The massive floods in Pakistan have changed the ecosystem and the natural habitat. Where millions of people have been internally displaced, a unique natural phenomenon has caused concern. Satellite images show a 100-kilometre-wide inland lake that has been formed in Sindh.

The United Nations has referred to the recent rainfalls as monsoons on steroids. The rainfall that began in June has reportedly killed 1,162 people, injured 3,554, and affected more than 32 million. The inland lake was created because of the overflowing Indus River coupled with heavy rainfall. The formation of an inland lake may be a natural phenomenon but it signals what humans should expect in the future. It has also been reported by the Pakistan Meteorological Department that the 2022 monsoon was the wettest season after 1961.

The unprecedented floods were also caused by the melting of glaciers. Pakistan has nearly 7,000 glaciers that have been melting because of global warming. Researchers and scientists have warned about rising sea levels and how they will inundate coastal areas. According to a paper published by Denise Lu and Christopher Flavelle in The New York Times (2019), Southern Vietnam, Thailand, Shanghai, Mumbai, Alexandria, and Basra (Iraq) will be greatly affected by rising sea levels by 2050. In another study, Matthew H. Nash lists thirty-six cities that will face the impact of rising sea levels. These include Tokyo, Mumbai, New York City, Osaka, Istanbul, Kolkata, Bangkok, Jakarta, London, Dhaka, Ho Chi Minh City, San Francisco, Miami, Alexandria, Sydney, Boston, Lisbon, Dubai, Vancouver, Abu Dhabi, Copenhagen, New Orleans, Dublin, Honolulu, Amsterdam, Cancun, Venice, Charleston, Macau, Male, Long Beach, Savannah, Nassau, Punta Cana, Key West, and Cockburn TN.

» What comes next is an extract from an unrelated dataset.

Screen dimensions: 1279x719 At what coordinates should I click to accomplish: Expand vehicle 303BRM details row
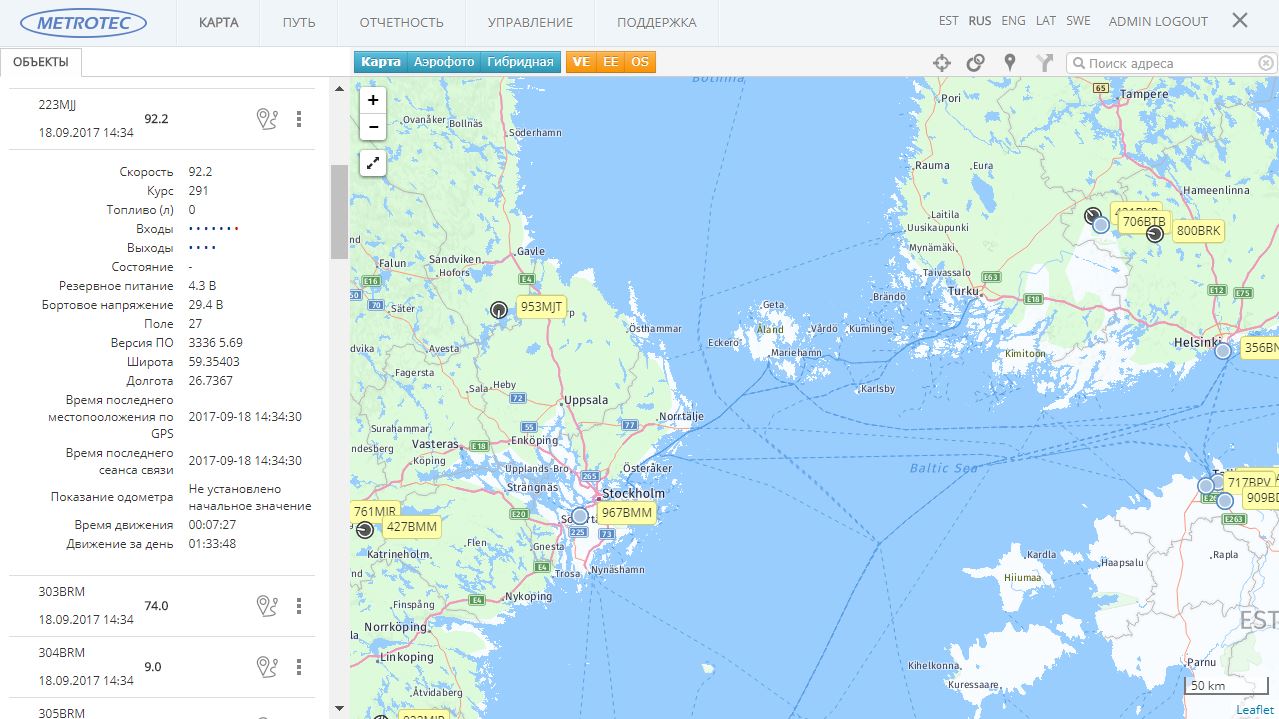click(100, 605)
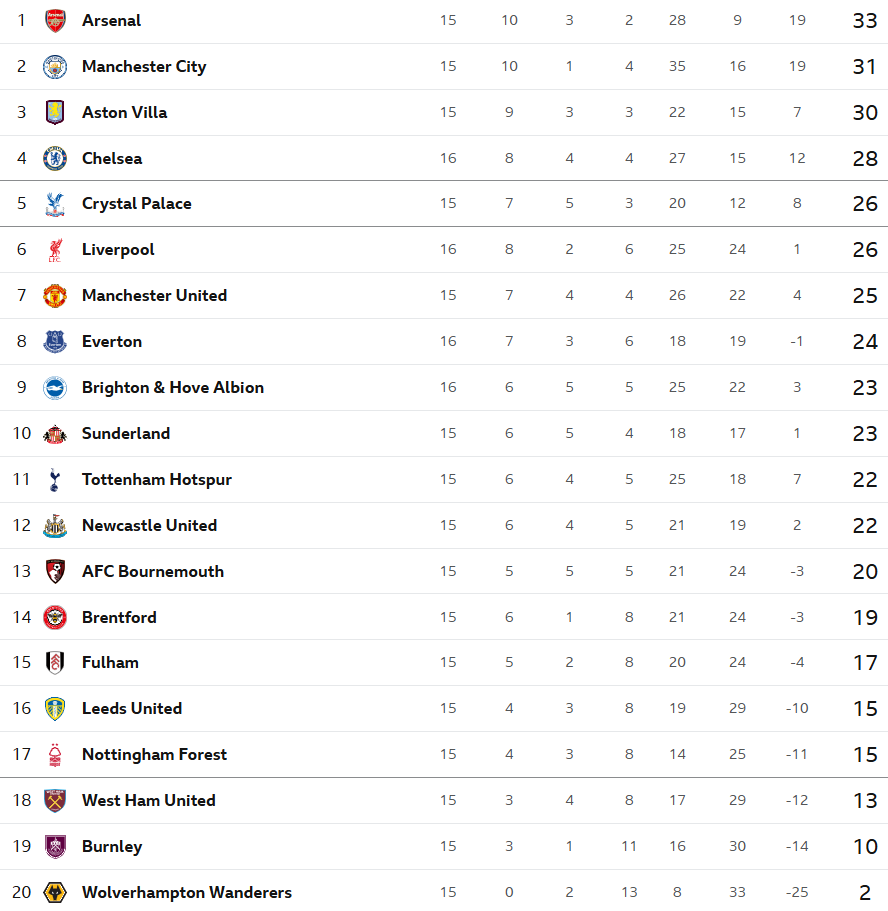
Task: Click the Tottenham Hotspur cockerel icon
Action: pos(55,480)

In another report, scientists have predicted that even if humans end fossil fuel burning activities today, the ice caps in Greenland will continue to melt. The research study estimates that the 110 trillion tonnes of ice in Greenland that will melt will increase sea levels by 10.6 feet. The report in The Guardian says, “Billions of people live in coastal regions, making flooding due to rising sea levels one of the greatest long-term impacts of the climate crisis. If Greenland’s record melt year of 2012 becomes a routine occurrence later this century, as is possible, then the ice cap will deliver a staggering 78cm of sea-level rise.”

What has been transpiring in Pakistan is perhaps a precursor of what to expect in the years to come. The monsoon and weather trends are changing as we speak. Pakistan received 190 percent of its normal rainfall from June to August in 2022. Pakistan faced unprecedented rainfalls in 2020 and 2021—a pattern that may remain active for the years to come. Pakistan experienced floods in 2010 as well from July to August. It affected 20 million people, killing between 1,200 to 2,200. An estimated 14 million people were left homeless. The same cycle repeated after twelve years in 2022. Experts have called for the construction of dams to conserve water and avoid flooding. One wonders when the authorities will pay heed to the construction of dams in the pipeline for decades.